__What the exercise asks__:
Filter the entries and keep only the lines where the string "pyautogui" appears.
=== Section Start ===
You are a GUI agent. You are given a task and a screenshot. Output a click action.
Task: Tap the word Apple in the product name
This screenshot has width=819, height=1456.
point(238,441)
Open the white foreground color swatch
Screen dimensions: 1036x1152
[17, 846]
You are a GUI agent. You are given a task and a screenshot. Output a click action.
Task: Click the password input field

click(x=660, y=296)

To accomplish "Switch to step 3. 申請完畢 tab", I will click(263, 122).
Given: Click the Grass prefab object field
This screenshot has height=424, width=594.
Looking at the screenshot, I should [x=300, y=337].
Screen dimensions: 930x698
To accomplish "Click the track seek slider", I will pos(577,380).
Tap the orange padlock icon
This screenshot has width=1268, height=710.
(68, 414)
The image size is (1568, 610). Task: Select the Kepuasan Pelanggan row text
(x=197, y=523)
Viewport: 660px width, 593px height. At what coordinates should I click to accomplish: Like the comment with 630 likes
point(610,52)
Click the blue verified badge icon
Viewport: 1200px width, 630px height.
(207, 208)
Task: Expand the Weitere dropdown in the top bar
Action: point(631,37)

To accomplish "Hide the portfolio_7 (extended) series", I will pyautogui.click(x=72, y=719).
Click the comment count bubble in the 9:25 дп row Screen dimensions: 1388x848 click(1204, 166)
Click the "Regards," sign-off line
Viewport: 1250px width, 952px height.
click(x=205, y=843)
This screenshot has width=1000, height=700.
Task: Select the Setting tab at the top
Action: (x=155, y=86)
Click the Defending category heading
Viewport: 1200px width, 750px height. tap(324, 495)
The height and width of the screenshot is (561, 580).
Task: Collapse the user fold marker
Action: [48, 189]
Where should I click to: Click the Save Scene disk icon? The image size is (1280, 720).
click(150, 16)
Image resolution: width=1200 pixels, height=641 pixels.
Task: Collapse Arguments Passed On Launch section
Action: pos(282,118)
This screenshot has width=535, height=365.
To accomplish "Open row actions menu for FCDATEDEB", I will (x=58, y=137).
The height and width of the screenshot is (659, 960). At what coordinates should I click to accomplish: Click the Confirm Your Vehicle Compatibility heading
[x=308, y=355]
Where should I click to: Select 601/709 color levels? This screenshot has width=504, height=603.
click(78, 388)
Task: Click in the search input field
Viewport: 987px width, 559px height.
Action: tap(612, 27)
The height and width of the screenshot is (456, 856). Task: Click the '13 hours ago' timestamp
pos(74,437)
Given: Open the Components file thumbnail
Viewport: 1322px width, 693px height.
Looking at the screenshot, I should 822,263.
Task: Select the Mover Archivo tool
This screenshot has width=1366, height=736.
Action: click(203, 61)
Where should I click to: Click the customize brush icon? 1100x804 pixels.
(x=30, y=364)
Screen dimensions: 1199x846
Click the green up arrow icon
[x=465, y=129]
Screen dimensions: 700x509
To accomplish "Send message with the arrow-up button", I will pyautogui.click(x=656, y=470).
=== Section End ===
__The completed task__:
To accomplish "Hide the portfolio_7 (extended) series", I will pyautogui.click(x=72, y=719).
To accomplish "Send message with the arrow-up button", I will pyautogui.click(x=656, y=470).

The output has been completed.